By Susan Edmunds of RNZ 

Someone is going to have to pay to keep the country’s finances in order while the population ages – but who and how need to be decided soon.

That’s the message economists say the Treasury has delivered clearly with its latest long-term fiscal statement.

It outlines the pressure an ageing population will put on finances including from the cost of NZ Super and healthcare.

It suggests some solutions that could be unpalatable if they were introduced on their own.

Stabilising debt, the report said, would require an increase in the average tax rate on labour from 21% this year to 32% by 2065.

If GST was used instead, GST would need to rise to 32% over the same period.

NZ Super could be tied only to consumer price inflation rather than lifting with general wages.

If not, achieving the same savings would require the age of eligibility to rise to 72, it said.

“Means testing would need to kick in at relatively low levels of non-NZS income to generate similar levels of savings.”

Treasury said New Zealand’s policies were not sustainable for the long term.

Without change, by 2065 government spending per person would be double what it is today.

Health spending would be double, interest costs would be six times higher, defence spending would quadruple and spending on education and social security would grow modestly as a smaller share of public resources could be available for the younger generations.

Infometrics chief executive Brad Olsen said it was notable that NZ Super was the only form of benefit tied to wage inflation.

“That sort of inconsistency does lead to some pretty odd outcomes over time when you have one set of money being given out to a group in society that accelerates and grows at a much different, much faster rate than the support and money that you give to another group in society.

“It would seem to me more sensible that if the government is giving out money in general, that as long as it is maintaining its purchasing power, ie inflation adjusting it, that seems if it works for one group, it should sort of work for them all.”

Treasury said the government could also reduce other forms of welfare spending.

But to fully offset the projected increases in NZ Super by reducing other forms of welfare spending, non-NZ Super welfare spending would need to fall to 2.2% of GDP by 2065, compared to an average of 5.7% between 2006 and 2025.

Westpac senior economist Darren Gibbs said the time to act was drawing nearer.

“By 2030 there will be a very significant acceleration of ageing of the population, along with the costs an associated with that.”

It was likely that a portfolio of solutions would be needed, across both spending and tax, to address the issues, he said.

“The problem is so large that everyone is going to have to pay something.”

It was likely some would end up paying more than others, he believed, and it would become a political issue.

He said if NZ Super was tied to inflation rather than wages, it would allow the country to grow out of some of the problem in a way that the current settings did not.

People could fill the gap with private savings, he said.

“I hope what will happen is we will address it with a mix of policies.”

It would require political consensus, he said.

Olsen said Treasury had expressed a stronger view that there were difficult decisions ahead.

“But doing absolutely nothing becomes just eye-wateringly unsustainable.”

He said there was no point panicking.

“Would it have been nice to have started earlier?

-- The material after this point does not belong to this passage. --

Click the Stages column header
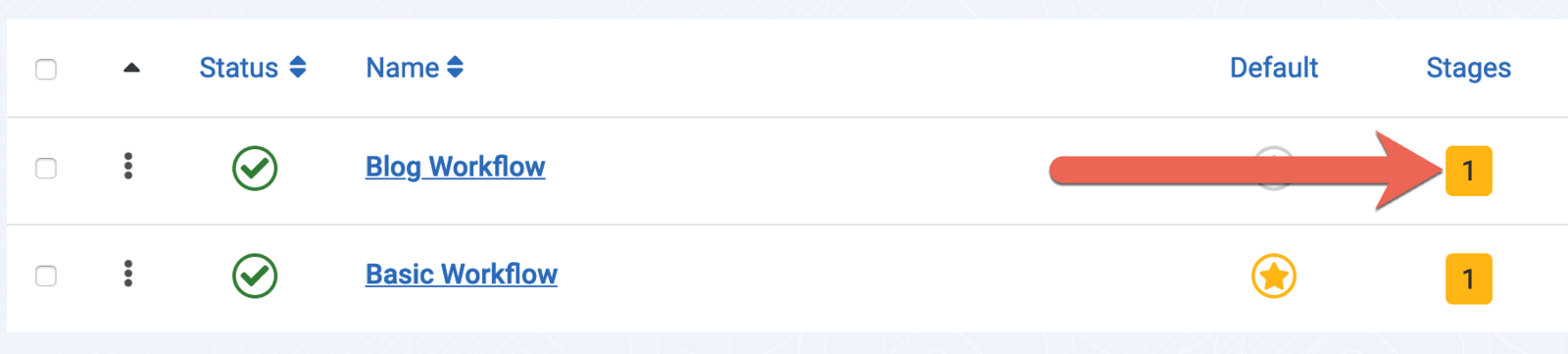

Sure, but trying to sort of change 40 years worth of current trajectory can take a little bit of time. And Treasury makes that point that you don’t have to solve everything immediately, but you do have to start. And I think that’s where you’re seeing some changes.

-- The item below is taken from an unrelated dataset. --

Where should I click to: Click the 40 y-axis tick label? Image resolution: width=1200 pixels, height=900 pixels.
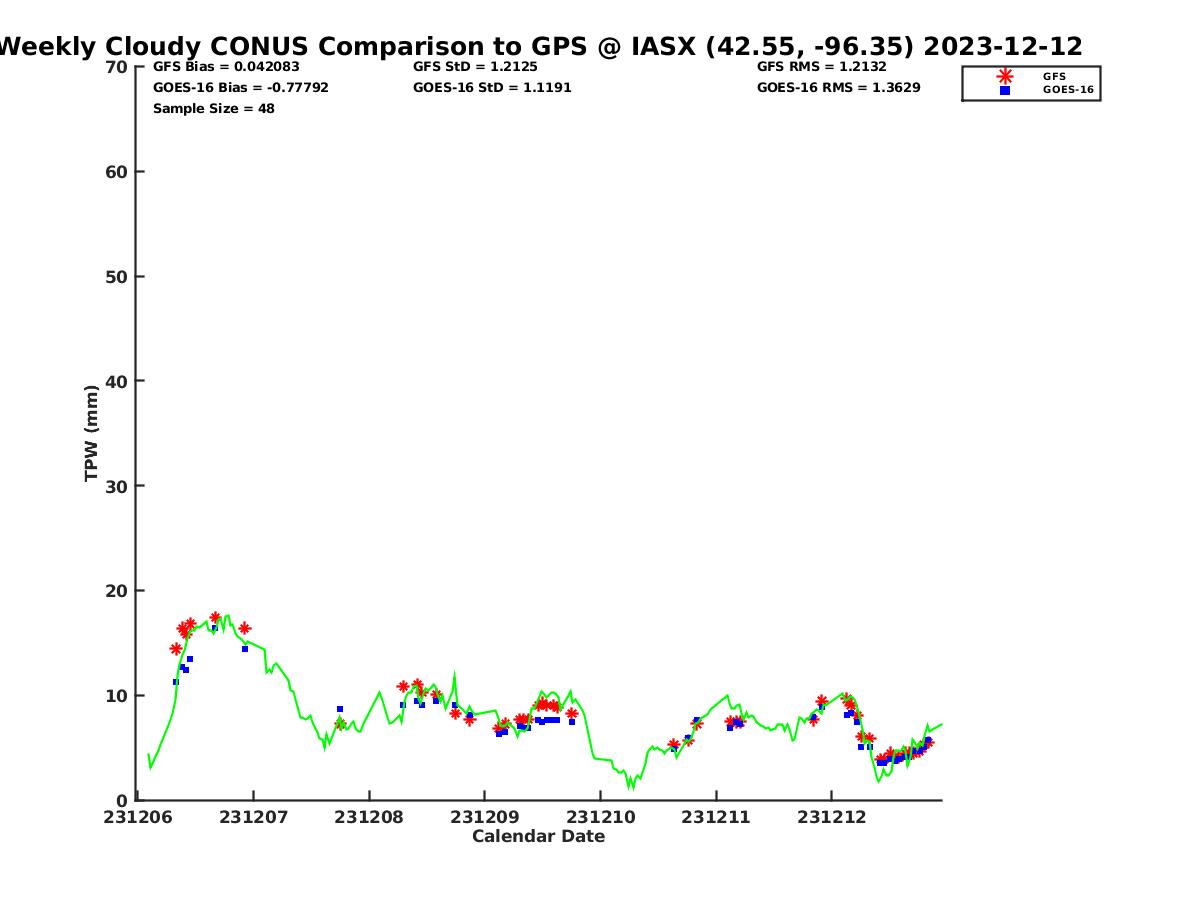(117, 381)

“I think the challenge is that … we’re still waiting for various tax policy conversations to come through. But we’ve also got other parts of the political system that are saying I’ll never talk about tax ever, ever, ever, you know, pinky promise. It’ll never happen.

“It just means that you’d never have what seems to be a more reasonable conversation.”

The statement noted that net migration had been higher than projected to date which meant the population had aged more slowly than it predicted in earlier forecasts.

But government debt was higher today than most statements had projected.

“We said in [the long term insights briefing] that since the late 1980s, the cost of government responses to economic shocks has averaged about 10 % of GDP per decade,” Treasury secretary Iain Rennie said.

“The Treasury has confidence that shocks will continue to hit NZ, though we can’t predict their exact timing and magnitude. It is good management to expect bad luck – and this is why rebuilding our fiscal buffers prior to the next set of shocks is a cornerstone of the Treasury’s advice to governments.”

Rennie said there was a “strong case for acting sooner rather than later” even when the future was uncertain.

The report said starting sooner would reduce the overall cost of change.

“Making all the changes now would squeeze current generations, who would bear a ‘double burden’ as they pay for current retirees as well as pre-funding their own retirement.

“However, if New Zealand continues to delay change, we will instead be squeezing people born in future decades. The longer we wait, the greater the transition cost will become.”

Rennie said there was no simple answer to how transition costs should be shared across generations.

“However, starting earlier provides more opportunities to share those costs, rather than leaving larger and more disruptive change to both currently young and future generations.”